Constraints in Neo4j

Constraints in Neo4j

A constraint is implemented internally as an index. It is used to constrain what is added to the graph. There are three types of constraints you can define:

  • Uniqueness for a single node property value or a set of node property values.

  • Existence for a property of a node or relationship.

  • Existence and uniqueness for a node property value or a set of node property values (Node key).

Uniqueness constraints

A uniqueness constraint can be defined for a property of a node with a given label.

For example, in the Movie graph, we uniquely identify every Person node.

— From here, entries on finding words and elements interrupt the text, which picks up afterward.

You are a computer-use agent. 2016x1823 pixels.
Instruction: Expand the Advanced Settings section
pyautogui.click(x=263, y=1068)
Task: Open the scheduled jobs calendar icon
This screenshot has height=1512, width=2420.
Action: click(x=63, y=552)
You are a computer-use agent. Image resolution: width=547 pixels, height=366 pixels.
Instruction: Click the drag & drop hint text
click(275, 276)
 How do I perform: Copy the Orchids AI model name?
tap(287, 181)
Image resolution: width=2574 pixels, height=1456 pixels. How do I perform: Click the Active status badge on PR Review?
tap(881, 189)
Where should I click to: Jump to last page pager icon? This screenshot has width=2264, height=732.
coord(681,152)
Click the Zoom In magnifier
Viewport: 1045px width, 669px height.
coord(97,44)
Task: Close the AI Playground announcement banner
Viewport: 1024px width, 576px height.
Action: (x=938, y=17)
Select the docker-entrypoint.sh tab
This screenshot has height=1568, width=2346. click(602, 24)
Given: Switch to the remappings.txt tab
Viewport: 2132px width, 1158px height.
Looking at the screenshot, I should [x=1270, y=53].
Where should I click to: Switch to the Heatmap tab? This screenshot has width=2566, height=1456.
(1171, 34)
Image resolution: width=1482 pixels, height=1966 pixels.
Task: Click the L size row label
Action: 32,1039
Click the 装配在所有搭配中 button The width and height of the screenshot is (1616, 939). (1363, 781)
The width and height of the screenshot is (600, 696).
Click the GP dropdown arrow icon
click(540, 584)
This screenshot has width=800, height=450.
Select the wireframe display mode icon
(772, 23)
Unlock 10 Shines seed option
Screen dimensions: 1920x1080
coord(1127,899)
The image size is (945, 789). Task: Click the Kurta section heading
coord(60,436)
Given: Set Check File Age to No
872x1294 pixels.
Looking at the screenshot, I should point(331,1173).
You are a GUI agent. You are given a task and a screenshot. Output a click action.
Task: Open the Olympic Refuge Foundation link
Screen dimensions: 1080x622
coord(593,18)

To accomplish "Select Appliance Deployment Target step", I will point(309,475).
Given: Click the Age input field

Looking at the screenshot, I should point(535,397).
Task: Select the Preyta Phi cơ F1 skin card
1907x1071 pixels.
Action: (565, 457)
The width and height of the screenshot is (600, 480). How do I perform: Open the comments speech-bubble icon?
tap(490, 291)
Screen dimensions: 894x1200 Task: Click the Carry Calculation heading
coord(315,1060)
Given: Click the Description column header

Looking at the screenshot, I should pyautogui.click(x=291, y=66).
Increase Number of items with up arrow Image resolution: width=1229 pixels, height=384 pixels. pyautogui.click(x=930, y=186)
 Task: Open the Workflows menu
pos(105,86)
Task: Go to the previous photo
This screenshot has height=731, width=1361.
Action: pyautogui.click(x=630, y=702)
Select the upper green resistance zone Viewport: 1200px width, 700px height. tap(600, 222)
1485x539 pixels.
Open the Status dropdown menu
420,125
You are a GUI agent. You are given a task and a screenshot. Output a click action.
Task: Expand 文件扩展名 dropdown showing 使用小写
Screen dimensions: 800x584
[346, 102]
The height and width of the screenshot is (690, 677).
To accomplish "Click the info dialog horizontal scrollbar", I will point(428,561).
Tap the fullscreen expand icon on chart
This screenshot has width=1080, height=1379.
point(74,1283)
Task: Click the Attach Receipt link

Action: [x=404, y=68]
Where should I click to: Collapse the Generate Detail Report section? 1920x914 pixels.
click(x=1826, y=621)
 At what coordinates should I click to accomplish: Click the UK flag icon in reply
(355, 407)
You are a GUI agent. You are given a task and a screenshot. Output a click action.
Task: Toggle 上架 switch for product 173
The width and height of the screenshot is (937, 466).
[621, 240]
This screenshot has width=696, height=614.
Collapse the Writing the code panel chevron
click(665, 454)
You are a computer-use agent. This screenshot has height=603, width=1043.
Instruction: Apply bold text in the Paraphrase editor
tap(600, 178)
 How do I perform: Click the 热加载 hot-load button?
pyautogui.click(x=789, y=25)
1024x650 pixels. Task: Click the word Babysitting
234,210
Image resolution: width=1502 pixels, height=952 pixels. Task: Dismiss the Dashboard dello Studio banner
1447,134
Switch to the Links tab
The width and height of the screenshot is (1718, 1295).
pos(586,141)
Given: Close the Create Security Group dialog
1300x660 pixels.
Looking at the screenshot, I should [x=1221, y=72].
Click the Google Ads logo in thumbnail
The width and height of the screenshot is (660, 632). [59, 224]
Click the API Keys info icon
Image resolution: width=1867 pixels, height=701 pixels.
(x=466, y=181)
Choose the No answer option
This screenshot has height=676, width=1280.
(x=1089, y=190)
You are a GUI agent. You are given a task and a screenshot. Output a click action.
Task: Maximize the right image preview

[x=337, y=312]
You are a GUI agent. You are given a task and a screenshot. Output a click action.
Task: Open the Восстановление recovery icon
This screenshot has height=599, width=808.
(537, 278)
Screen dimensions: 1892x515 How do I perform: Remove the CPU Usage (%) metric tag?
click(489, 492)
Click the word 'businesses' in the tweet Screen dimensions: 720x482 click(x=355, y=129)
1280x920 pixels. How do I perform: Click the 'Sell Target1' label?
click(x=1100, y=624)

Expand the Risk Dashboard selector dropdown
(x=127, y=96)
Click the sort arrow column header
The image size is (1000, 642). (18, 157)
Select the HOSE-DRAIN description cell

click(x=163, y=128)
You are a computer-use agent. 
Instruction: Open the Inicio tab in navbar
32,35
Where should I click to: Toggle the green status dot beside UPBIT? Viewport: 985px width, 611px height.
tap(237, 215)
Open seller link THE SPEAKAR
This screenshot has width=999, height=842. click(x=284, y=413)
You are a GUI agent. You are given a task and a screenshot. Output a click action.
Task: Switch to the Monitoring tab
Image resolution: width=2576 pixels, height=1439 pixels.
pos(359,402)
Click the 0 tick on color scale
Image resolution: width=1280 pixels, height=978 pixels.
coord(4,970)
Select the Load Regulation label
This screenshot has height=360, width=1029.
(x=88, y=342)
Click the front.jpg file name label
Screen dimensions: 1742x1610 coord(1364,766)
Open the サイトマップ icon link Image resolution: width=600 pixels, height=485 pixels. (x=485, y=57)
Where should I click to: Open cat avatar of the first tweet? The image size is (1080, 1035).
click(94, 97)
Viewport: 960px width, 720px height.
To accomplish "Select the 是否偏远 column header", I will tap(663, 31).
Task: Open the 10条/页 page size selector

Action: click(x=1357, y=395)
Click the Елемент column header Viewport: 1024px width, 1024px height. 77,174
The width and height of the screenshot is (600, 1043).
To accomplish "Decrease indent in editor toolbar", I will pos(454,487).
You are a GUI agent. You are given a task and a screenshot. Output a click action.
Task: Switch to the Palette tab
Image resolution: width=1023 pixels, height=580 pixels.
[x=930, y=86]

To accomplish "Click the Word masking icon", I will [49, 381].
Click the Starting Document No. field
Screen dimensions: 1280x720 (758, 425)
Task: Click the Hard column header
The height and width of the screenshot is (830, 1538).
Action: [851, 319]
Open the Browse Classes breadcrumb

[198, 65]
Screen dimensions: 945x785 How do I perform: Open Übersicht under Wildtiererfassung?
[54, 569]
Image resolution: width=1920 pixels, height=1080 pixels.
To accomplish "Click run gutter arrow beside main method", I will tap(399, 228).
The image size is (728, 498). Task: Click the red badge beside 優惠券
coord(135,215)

To do this, we identify a property whose value will be unique for all nodes with the Person label.

Execute this query that returns all Person nodes for a person named Austin Green:

cypher
MATCH (p:Person)
WHERE p.name = 'Austin Green'
RETURN p

This query returns two Person nodes for two different people. Their names are the same, but their tmdbId values (and other property values) are different. In our Movie graph, the tmdbId value for every Person node is unique.

Importing CSV Data

If you took the GraphAcademy course Importing CSV Data into Neo4j, you have already used uniqueness constraints to load the data.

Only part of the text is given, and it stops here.